- **What you have to do**
Rewrite the data below with every "English" replaced by "Tiếng Anh", changing nothing else, and leave out the pictures.

- **Extracted information**

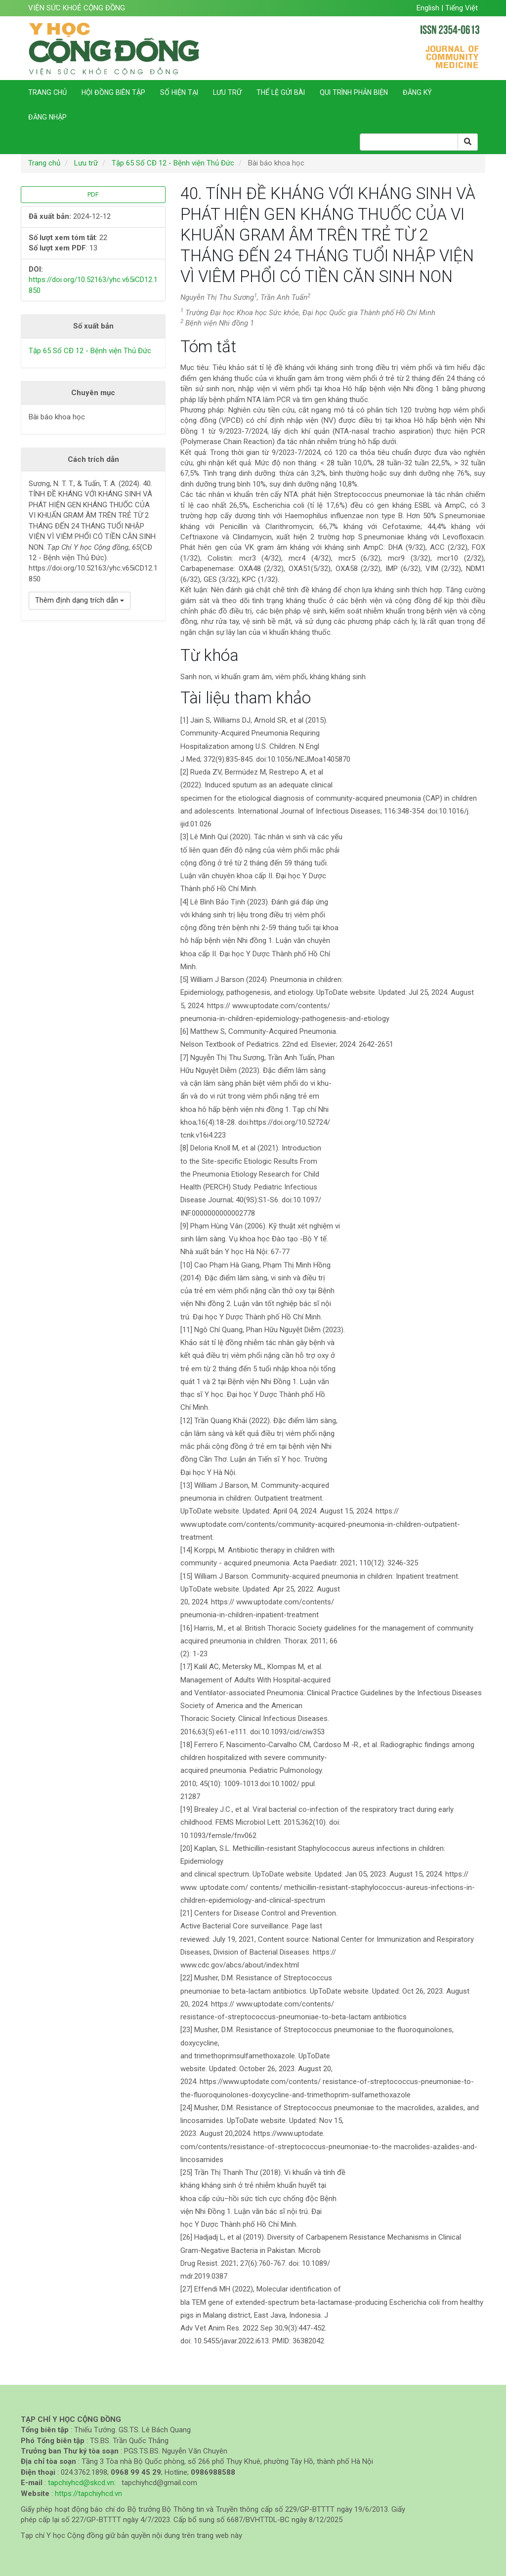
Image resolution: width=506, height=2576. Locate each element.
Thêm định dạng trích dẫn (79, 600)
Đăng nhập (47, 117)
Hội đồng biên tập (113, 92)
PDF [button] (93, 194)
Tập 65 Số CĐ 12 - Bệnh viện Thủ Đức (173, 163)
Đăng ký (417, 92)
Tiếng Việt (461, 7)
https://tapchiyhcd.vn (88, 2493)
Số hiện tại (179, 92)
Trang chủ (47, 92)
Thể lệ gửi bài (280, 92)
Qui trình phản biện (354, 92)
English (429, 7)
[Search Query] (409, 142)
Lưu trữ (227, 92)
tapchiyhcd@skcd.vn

- **Solution to this task**
Image resolution: width=506, height=2576. Locate each element.
Thêm định dạng trích dẫn (79, 600)
Đăng nhập (47, 117)
Hội đồng biên tập (113, 92)
PDF [button] (93, 194)
Tập 65 Số CĐ 12 - Bệnh viện Thủ Đức (173, 163)
Đăng ký (417, 92)
Tiếng Việt (461, 7)
https://tapchiyhcd.vn (88, 2493)
Số hiện tại (179, 92)
Trang chủ (47, 92)
Thể lệ gửi bài (280, 92)
Qui trình phản biện (354, 92)
Tiếng Anh (429, 7)
[Search Query] (409, 142)
Lưu trữ (227, 92)
tapchiyhcd@skcd.vn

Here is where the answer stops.